Task goal:
Please return every line from the entries that has the string "Select" in it.

Records from a collection:
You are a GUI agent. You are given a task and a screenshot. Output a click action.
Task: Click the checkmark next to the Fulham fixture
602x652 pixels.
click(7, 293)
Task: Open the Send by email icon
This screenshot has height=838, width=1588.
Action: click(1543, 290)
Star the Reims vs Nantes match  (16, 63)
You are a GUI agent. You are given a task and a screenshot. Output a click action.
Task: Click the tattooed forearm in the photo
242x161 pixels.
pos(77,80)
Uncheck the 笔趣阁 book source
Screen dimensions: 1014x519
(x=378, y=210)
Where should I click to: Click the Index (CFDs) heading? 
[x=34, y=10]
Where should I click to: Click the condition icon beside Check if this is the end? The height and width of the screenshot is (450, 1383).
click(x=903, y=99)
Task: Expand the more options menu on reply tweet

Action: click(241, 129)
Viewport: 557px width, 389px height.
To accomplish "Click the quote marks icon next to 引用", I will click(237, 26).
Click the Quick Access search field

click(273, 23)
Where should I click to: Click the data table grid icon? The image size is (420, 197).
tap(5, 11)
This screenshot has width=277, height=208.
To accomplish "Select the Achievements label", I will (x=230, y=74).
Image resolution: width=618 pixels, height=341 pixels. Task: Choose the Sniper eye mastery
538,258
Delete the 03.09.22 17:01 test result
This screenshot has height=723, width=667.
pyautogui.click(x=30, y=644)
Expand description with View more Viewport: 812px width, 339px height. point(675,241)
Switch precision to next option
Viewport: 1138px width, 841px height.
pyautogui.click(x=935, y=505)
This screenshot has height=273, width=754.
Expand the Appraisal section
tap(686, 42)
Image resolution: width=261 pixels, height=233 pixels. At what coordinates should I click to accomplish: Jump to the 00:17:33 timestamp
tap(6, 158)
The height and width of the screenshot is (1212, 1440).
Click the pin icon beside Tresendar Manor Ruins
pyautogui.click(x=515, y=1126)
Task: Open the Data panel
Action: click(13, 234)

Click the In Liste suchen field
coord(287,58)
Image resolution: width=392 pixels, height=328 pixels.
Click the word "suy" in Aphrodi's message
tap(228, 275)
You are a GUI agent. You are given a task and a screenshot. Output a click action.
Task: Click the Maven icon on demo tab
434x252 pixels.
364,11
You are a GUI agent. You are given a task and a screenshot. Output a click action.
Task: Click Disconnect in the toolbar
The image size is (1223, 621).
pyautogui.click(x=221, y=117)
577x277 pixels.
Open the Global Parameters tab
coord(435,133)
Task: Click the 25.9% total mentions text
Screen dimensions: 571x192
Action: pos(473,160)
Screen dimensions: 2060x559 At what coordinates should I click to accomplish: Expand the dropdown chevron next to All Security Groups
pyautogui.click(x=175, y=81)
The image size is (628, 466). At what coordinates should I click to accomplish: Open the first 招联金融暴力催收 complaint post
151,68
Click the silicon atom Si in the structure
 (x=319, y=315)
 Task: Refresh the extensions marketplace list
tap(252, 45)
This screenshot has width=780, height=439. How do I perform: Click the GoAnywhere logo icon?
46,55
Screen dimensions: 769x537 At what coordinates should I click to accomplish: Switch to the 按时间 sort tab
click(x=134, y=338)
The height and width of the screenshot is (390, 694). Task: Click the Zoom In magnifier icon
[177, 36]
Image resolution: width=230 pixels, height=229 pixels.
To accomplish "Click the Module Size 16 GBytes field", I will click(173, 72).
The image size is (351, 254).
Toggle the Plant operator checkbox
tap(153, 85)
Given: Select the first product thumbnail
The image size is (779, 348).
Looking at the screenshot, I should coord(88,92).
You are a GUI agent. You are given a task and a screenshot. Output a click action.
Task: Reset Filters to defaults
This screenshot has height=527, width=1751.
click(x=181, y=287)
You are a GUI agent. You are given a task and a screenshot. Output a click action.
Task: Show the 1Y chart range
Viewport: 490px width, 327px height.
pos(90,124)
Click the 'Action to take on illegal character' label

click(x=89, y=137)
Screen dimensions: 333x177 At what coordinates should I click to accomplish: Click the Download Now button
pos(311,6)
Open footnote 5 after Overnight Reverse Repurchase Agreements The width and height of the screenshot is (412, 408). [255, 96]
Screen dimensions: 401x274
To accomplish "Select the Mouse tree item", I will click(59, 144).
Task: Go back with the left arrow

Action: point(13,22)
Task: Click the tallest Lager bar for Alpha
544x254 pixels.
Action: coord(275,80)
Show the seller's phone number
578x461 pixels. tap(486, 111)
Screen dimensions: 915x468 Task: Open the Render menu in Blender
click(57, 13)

Exercise output:
To accomplish "Select the Achievements label", I will (x=230, y=74).
Given: Select the first product thumbnail
To accomplish "Select the Mouse tree item", I will click(59, 144).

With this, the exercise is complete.